Las virtudes y la ley

En estos momentos de debate sobre una hipotética reforma de la Constitución no hay que olvidar que, aunque las normas tienen efectos muy relevantes sobre la ciudadanía, son más importantes las costumbres sociales que nos vinculan a través de ellas.

El 40º aniversario de la Constitución de 1978 ha traído a la actualidad el debate sobre su posible reforma.
El 40º aniversario de la Constitución de 1978 ha traído a la actualidad el debate sobre su posible reforma.
F.P.

La celebración, estos días, del 40º aniversario de la Constitución de 1978 ha avivado el debate sobre la necesidad de su reforma, en el que últimamente vivimos instalados. Podría parecer que dicho debate ya no es un asunto exclusivo de la clase política -acostumbrada, como es normal, a aprovechar cualquier conmemoración para arrimar el ascua a su sardina- sino que incluso se habría extendido a la ciudadanía, convertido en tema de discusión de las conversaciones de bar y sobremesa. Pero, en realidad, en nuestro mundo feliz de redes sociales y política de declaraciones el poder -o ‘la agenda’, como se dice- también consiste en eso: en conseguir que todos hablemos de lo mismo y de la misma manera, sea a favor o en contra.

Como además el cambio se ha convertido en un criterio básico de legitimidad, casi hasta da igual cuál sea el sentido de las propuestas. Lo importante es cambiar, qué más da hacia dónde. O mejor todavía: hablar de ello, que parezca que avanzamos. De ahí que, a menudo, se insista en la necesidad de modificar las leyes sin tener que precisar cuál debe ser esa renovación, o haciendo referencia a mediterráneos que ya fueron descubiertos hace tiempo.
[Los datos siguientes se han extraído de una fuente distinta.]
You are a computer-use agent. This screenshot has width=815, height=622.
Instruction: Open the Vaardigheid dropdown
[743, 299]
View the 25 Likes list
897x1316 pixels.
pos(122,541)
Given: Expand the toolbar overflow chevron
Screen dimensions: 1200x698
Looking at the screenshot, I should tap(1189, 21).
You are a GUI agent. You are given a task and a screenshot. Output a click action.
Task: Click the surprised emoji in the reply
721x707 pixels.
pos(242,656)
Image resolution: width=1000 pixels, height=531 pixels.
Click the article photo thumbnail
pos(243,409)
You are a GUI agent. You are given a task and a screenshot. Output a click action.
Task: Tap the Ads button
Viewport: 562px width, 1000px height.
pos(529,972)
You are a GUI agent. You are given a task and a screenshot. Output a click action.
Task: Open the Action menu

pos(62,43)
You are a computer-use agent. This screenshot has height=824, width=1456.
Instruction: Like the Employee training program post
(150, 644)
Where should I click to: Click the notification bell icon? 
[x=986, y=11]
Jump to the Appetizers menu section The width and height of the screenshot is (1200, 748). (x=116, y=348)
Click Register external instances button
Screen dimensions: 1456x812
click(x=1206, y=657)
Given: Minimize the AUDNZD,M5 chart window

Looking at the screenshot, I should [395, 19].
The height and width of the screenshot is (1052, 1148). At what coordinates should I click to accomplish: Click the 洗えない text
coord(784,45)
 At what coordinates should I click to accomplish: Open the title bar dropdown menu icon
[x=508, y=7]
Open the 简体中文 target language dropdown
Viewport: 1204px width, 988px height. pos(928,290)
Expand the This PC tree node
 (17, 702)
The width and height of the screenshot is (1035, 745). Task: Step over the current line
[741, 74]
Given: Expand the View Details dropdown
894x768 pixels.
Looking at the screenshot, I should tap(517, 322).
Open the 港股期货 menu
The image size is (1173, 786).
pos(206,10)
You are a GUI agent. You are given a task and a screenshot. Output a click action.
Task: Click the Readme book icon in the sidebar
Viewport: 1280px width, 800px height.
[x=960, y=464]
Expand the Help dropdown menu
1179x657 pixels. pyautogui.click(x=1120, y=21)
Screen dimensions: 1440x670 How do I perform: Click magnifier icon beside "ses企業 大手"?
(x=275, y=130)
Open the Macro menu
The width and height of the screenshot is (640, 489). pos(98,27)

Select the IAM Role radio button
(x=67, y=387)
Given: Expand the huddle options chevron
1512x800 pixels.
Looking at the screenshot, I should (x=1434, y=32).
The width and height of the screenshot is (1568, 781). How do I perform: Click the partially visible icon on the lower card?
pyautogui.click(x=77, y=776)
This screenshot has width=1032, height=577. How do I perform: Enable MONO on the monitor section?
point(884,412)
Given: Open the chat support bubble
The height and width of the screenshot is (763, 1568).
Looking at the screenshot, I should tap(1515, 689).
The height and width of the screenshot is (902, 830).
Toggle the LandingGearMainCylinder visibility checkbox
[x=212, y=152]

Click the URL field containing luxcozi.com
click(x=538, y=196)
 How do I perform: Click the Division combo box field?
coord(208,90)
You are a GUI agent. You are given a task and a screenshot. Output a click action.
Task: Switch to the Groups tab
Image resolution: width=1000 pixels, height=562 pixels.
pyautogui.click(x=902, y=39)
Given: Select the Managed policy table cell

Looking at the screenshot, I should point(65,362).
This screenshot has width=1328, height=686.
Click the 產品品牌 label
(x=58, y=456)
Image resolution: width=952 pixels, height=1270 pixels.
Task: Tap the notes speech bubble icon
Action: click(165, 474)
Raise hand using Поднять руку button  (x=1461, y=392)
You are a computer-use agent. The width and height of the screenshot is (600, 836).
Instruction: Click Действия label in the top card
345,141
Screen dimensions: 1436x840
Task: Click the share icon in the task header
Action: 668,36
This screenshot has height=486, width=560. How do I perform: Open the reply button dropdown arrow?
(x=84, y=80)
Lejos de mi intención ignorar la importancia de ese debate y, por supuesto, negar que la Constitución pueda o deba ser modificada en algún aspecto. Pero tiendo a pensar que, en alguna medida, quienes más radicalmente critican la rigidez o la obsolescencia de la norma son quienes más la idolatran, como si realmente el problema político de nuestro país fuera el texto constitucional y no más bien el uso o abuso que hacemos del mismo; y como si tales reformas fueran realmente la solución definitiva a nuestros problemas. Del mismo modo que, a menudo, los más papistas son los antipapistas, los más legalistas también suelen ser los antilegalistas. Para existir, los leguleyos necesitan de la ley que manipulan y desprecian incluso hasta ocultar su nombre.

Las constituciones y las leyes no hacen por sí mismas justos y benéficos a los pueblos, por más que lo diga su articulado. Por supuesto que no da igual una Ley -o una Constitución- que otra. Las normas tienen importantes efectos no solo materiales, sino también simbólicos, que contribuyen a la construcción de la realidad en un sentido determinado. Pero habitualmente no es la imperfección de las mismas lo que obstaculiza el progreso y la convivencia de los pueblos. Todas las leyes son imperfectas (aunque unas más que otras, claro está). En Derecho también podríamos decir que, como escribe Pablo D’Ors, la perfección es la elegancia en la imperfección. La fuerza o las posibilidades del Derecho para transformar la sociedad -¡o para conservarla!- depende mucho más de la energía y la confianza que pongan en él sus destinatarios, que de sí mismo. La virtud de la ley no es ajena a las virtudes de la ciudadanía; necesita de ellas. Por eso no es extraño que la hiperregulación coexista con la anomia; y no es raro que en las sociedades más reglamentistas esté ampliamente extendida la cultura del incumplimiento de las normas.

En el Protágoras de Platón se cuenta que Zeus, preocupado por las guerras civiles que amenazaban la supervivencia de las ciudades, envió a Hermes a la Tierra para que diera a los hombres el remedio para restaurar la paz y la armonía. Comentando ese relato, el filósofo François Ost recuerda que el remedio de los dioses no era una constitución o un código prefabricado sino algo mucho más importante: «Los afectos que pueden asegurar la adhesión a las leyes: aidos y dikè. Aidos, o el respeto (de sí mismo, de los otros, de las instituciones y de las leyes), y dikè, el sentido de la mesura, la adhesión a la justicia». Poco importa el detalle de las leyes -añade Ost-, o incluso la naturaleza del régimen político (por muy importantes que sean unas y otra); lo que al final cuenta, más que las normas mismas, son las virtudes y las disposiciones sociales que nos vinculan a través de ellas.

Andrés García Inda es profesor de Filosofía del Derecho de la Universidad de Zaragoza.